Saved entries
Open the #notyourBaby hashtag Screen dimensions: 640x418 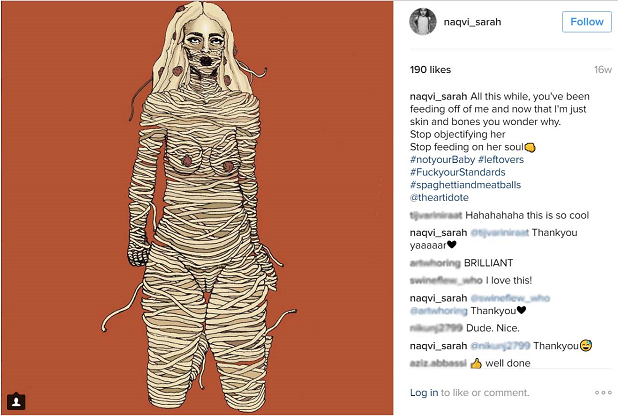tap(442, 160)
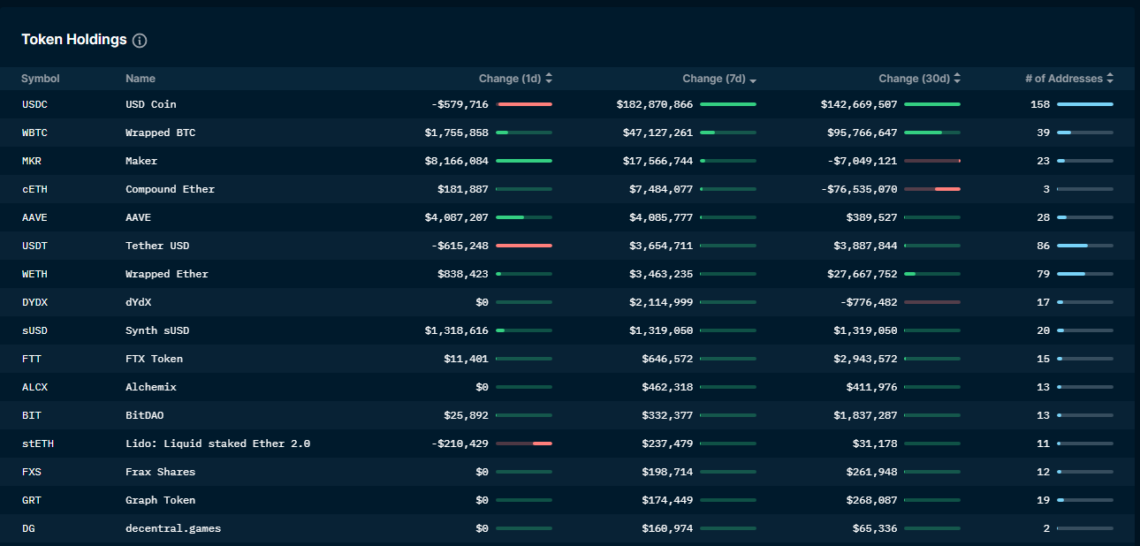Open the decentral.games token name
Screen dimensions: 1140x546
coord(173,528)
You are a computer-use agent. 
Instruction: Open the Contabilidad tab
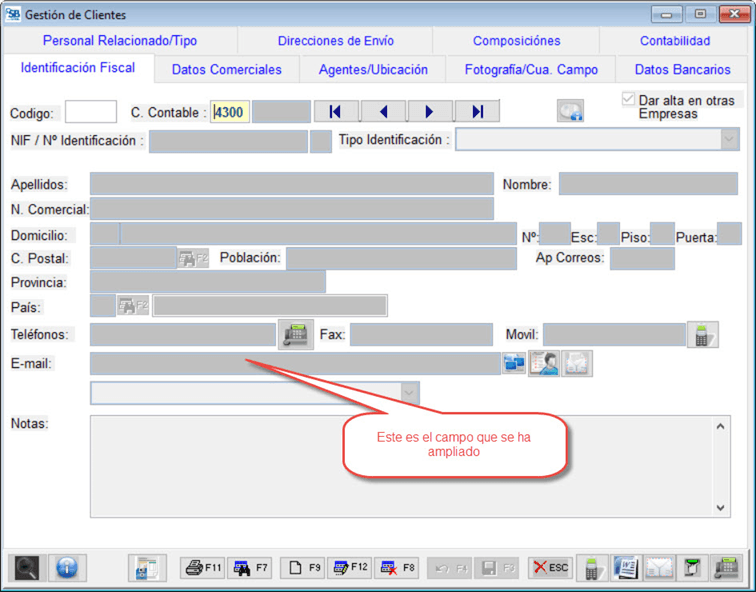(675, 41)
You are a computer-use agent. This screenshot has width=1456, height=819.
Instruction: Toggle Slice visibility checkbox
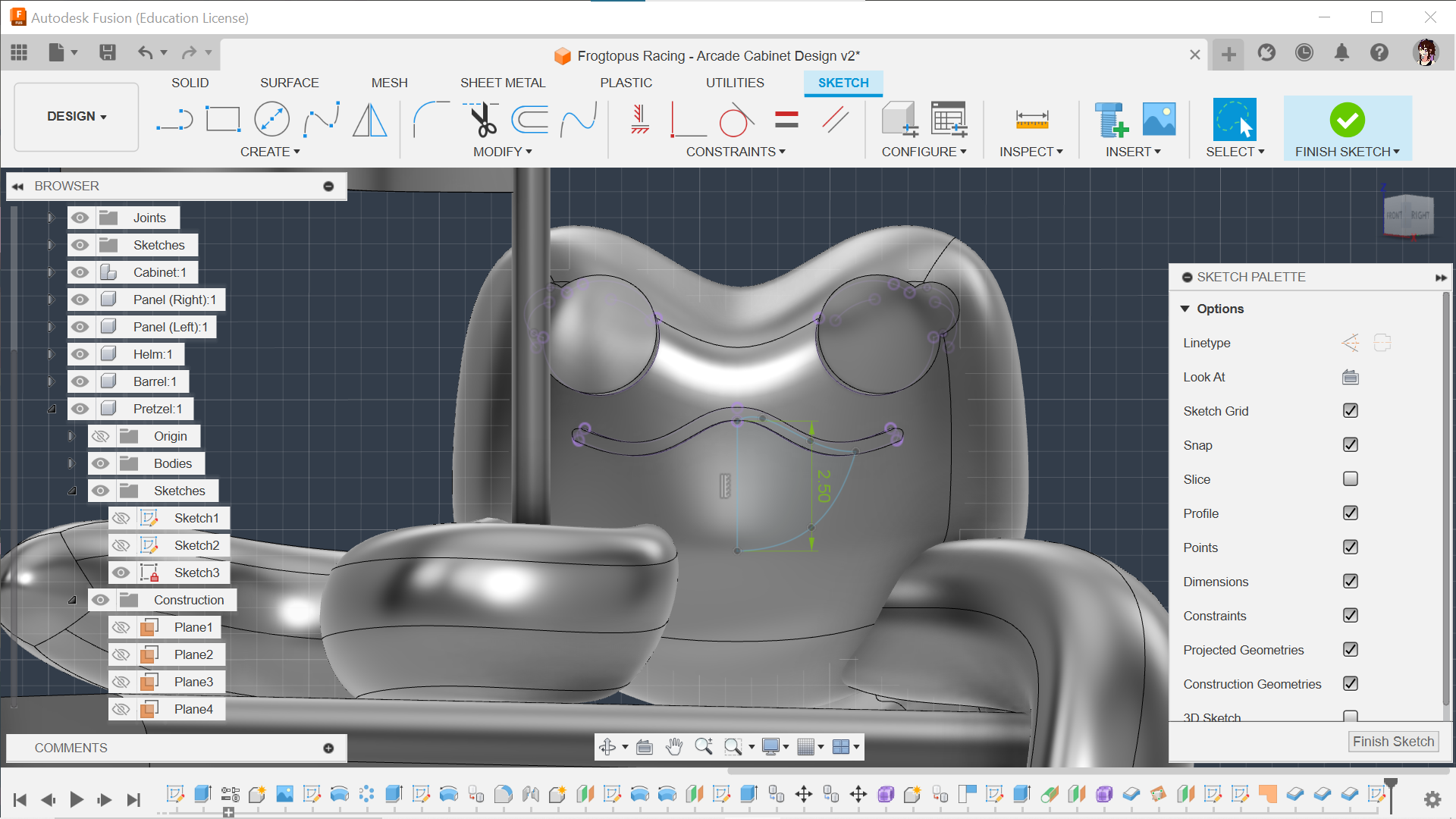click(1350, 479)
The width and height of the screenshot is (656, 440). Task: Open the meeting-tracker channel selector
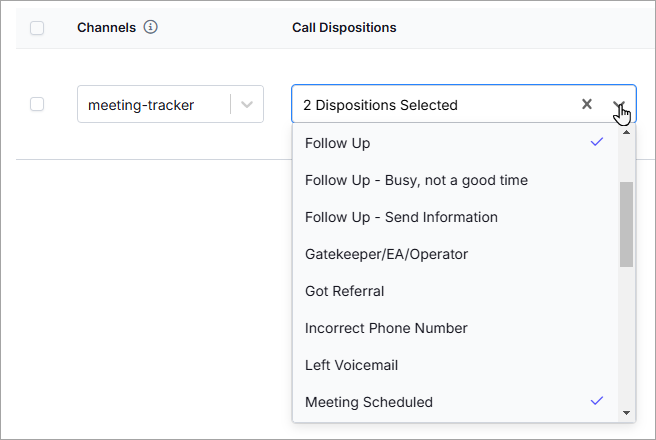click(170, 104)
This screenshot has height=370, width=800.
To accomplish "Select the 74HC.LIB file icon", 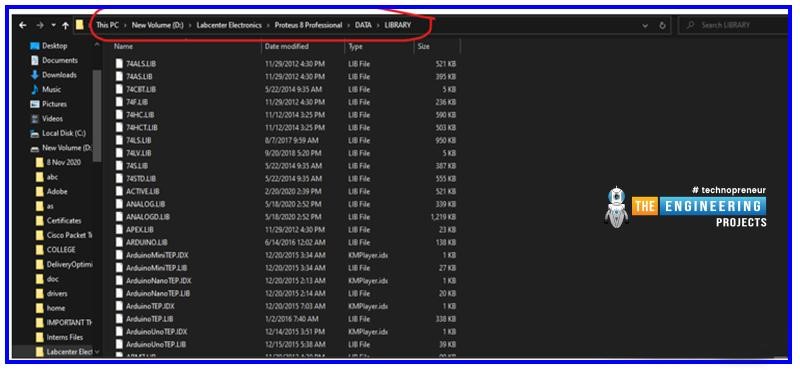I will (119, 115).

What the exercise asks
Consider the entries above and return each line with the string "This".

Problem solution
You are a computer-use agent. This screenshot has width=1456, height=819.
This screenshot has height=370, width=800.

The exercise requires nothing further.